Protein and Coupled Solvent Dynamics of Oligomeric and Fibrillar α-Synulein

α-Synuclein (αS) is a protein that has an unspecified functional role in neurotransmitter release in brain neurons, and dysfunction associated with Parkinson's disease (PD).¹ Monomeric αS is an intrinsically-disordered protein (IDP). Toward understanding the role of protein and coupled solvent dynamics in αS function and dysfunction, our established electron paramagnetic resonance (EPR) spin probe (TEMPOL) methodology was applied.^2,3,4 Controlled-temperature ice-boundary confinement in frozen aqueous solutions of induced oligomeric and pre-formed fibrillar αS was used to localize TEMPOL to probe solvent phases specifically associated with αS. TEMPOL mobility in the presence of αS shows two distinct components at temperatures from 220 – 265 K, as for soluble globular proteins,⁵ but with dramatically higher fluidity.

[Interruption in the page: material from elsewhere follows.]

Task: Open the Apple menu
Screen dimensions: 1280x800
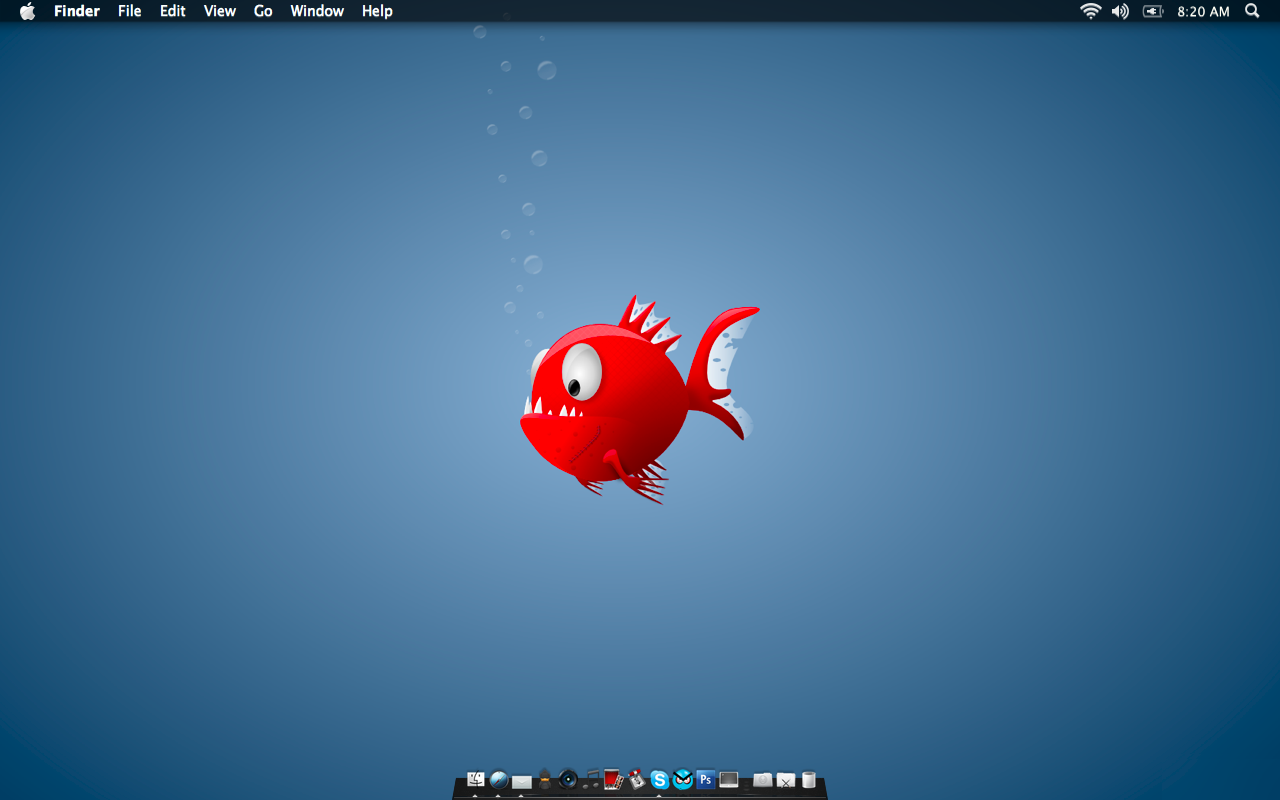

The temperature-dependence of the spin probe rotational correlation times and component weights, and hysteresis in these parameters for directional temperature change, are interpreted in terms of a high-fluidity, confinement-resistant aqueous-C-terminal protein domain (residues 96-140) mesophase. The results are relevant to the function of αS under high confinement conditions in the neuron presynaptic terminal region, and dysfunction, that involves oligomer and fibril permeation of phospholipid bilayer membranes.